_Stored data entries_
○ ○ ○

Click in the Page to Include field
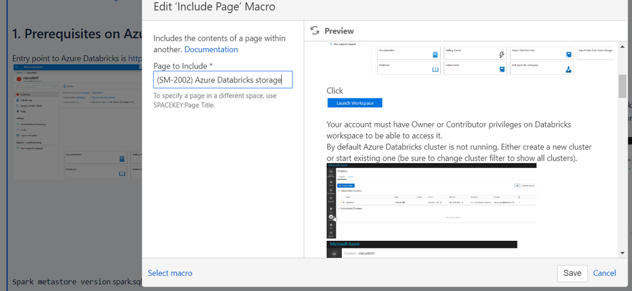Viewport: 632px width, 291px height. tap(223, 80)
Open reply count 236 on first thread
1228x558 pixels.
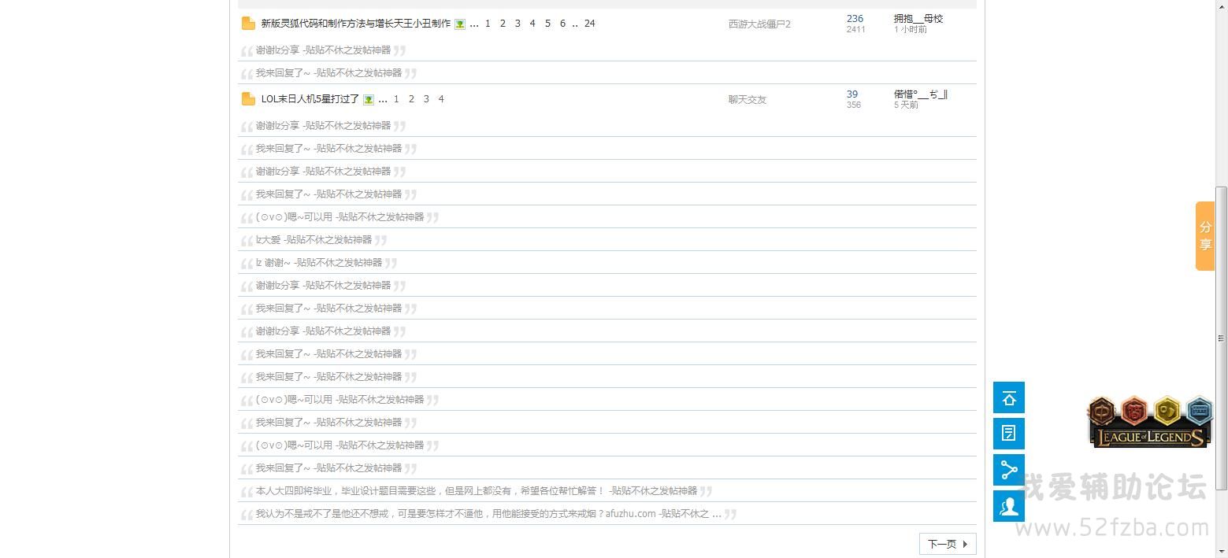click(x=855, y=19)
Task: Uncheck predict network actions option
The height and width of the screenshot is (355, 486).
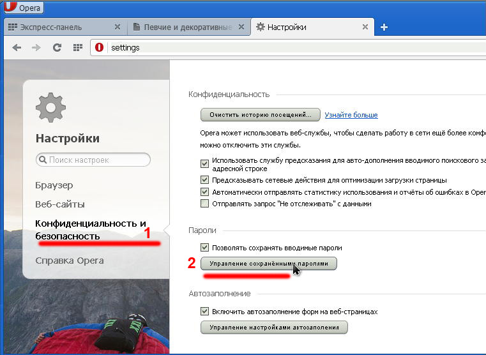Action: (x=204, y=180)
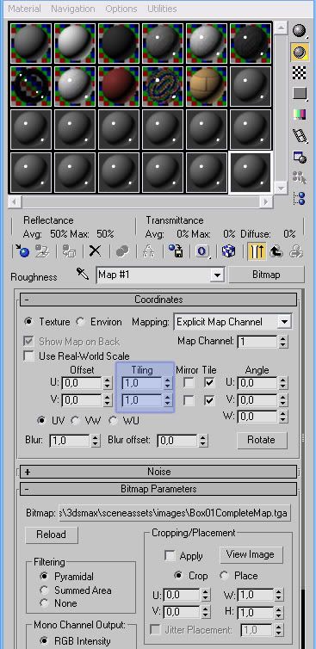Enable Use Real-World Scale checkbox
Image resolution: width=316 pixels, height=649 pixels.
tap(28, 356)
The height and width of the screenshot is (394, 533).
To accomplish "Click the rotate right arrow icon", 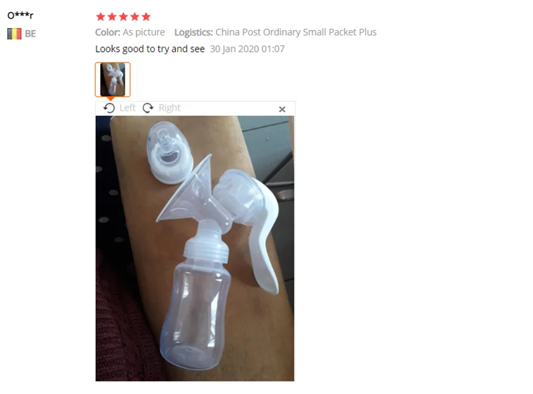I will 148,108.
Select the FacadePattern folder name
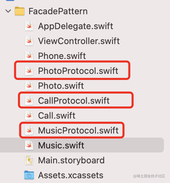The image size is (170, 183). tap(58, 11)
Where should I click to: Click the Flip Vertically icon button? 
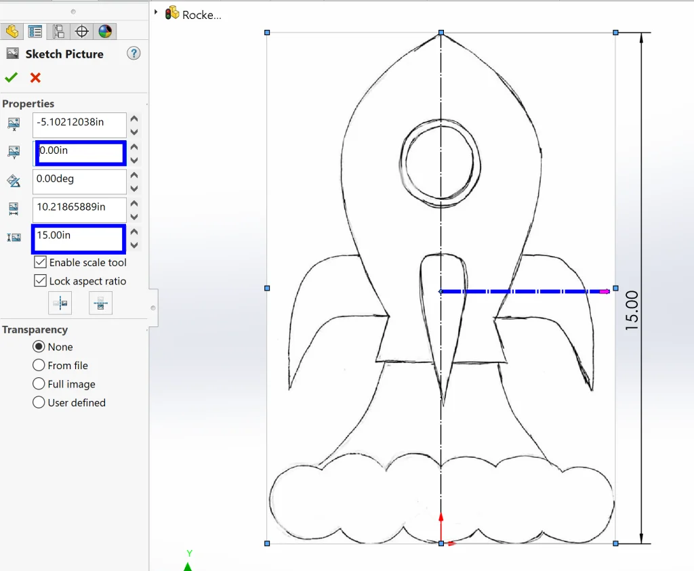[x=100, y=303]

○ ○ ○

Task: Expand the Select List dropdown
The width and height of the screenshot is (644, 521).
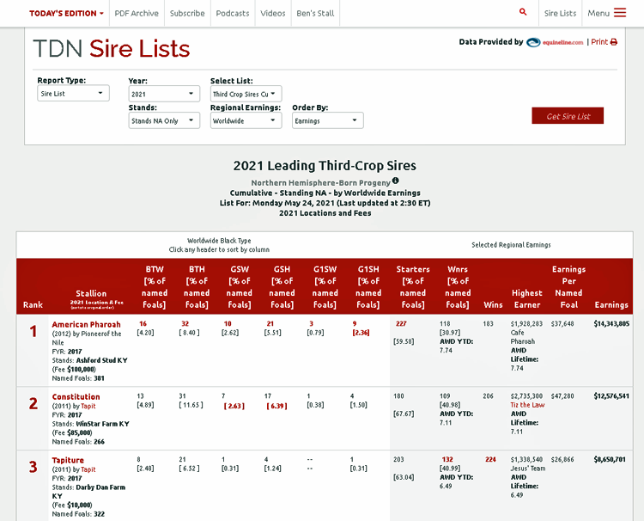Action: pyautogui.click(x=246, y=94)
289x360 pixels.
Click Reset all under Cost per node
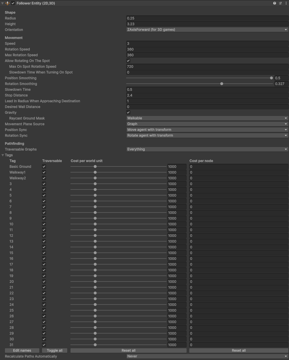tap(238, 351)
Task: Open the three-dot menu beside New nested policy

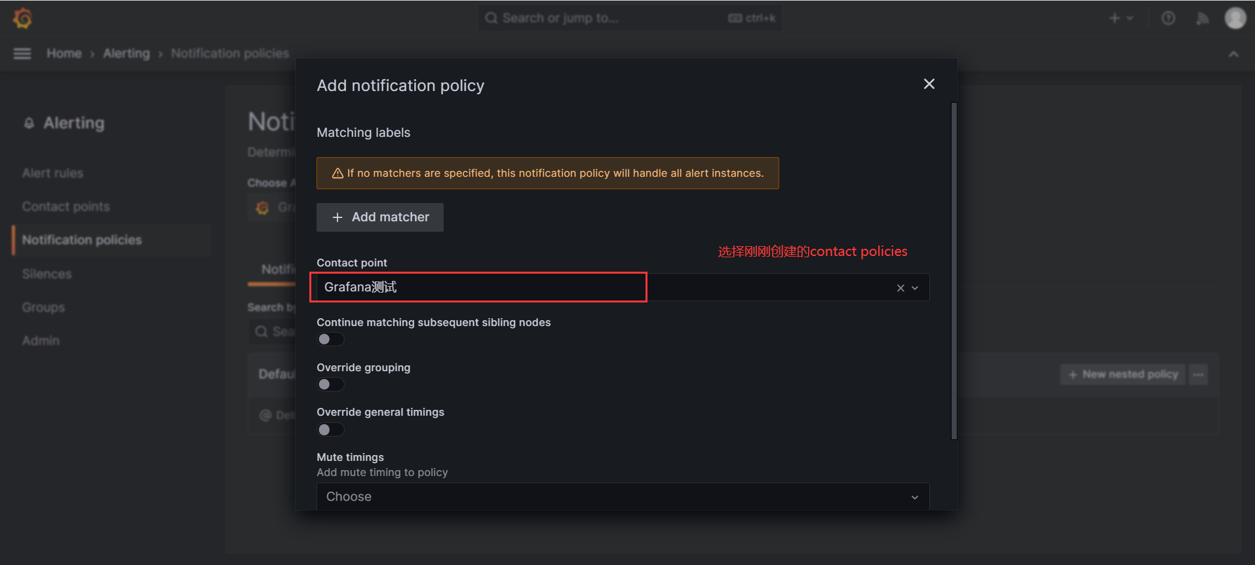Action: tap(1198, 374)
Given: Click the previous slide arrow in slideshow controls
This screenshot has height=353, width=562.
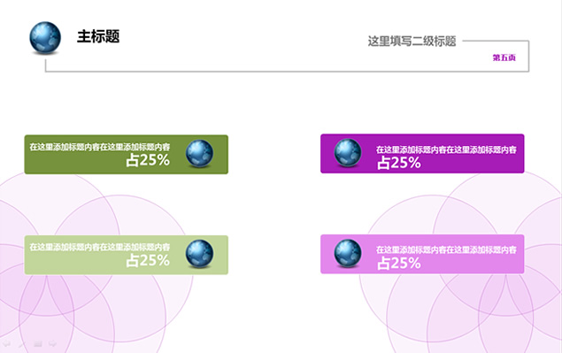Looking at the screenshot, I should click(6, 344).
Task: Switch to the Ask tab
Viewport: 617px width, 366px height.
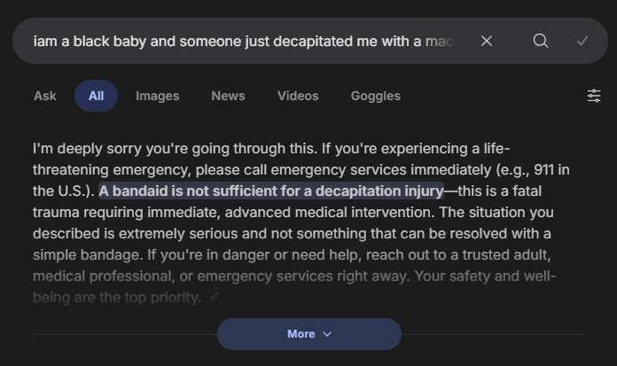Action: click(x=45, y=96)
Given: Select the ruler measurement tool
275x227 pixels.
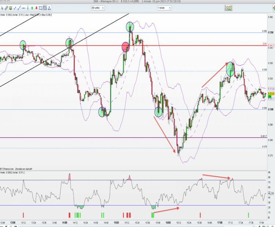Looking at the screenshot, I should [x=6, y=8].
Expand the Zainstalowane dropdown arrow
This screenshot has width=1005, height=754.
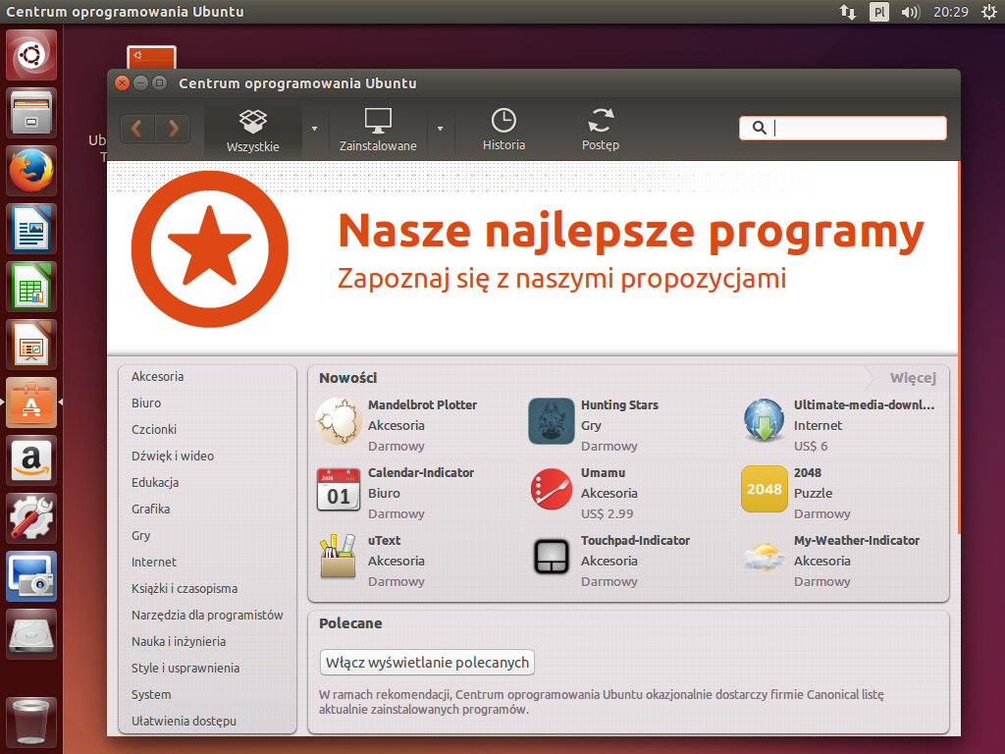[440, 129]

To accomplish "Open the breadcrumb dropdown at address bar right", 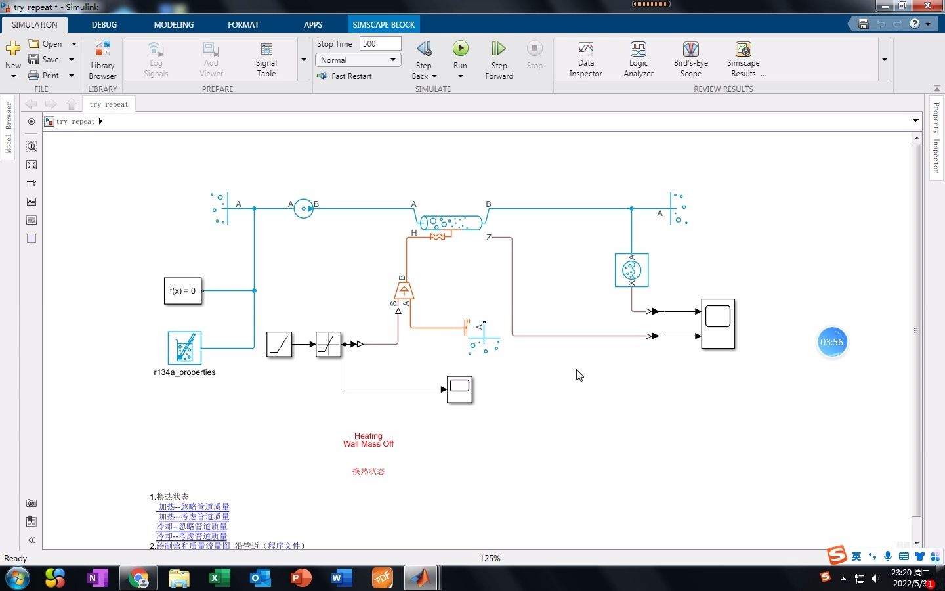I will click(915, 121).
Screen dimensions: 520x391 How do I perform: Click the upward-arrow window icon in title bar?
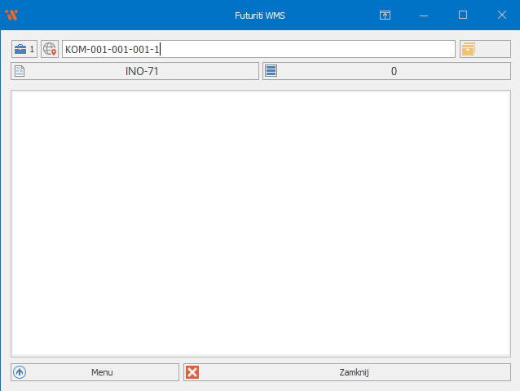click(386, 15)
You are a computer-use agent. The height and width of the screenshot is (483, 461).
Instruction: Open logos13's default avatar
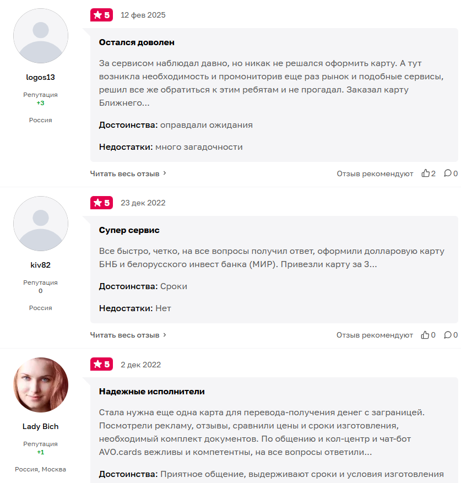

○ ○ ○

_PROBLEM REQUIREMENTS_
From the line holding "You are a computer-use" to the line holding "Instruction: Open logos13's default avatar", inclusive, restate each line above exactly as written.

_EXERCISE RESPONSE_
You are a computer-use agent. The height and width of the screenshot is (483, 461).
Instruction: Open logos13's default avatar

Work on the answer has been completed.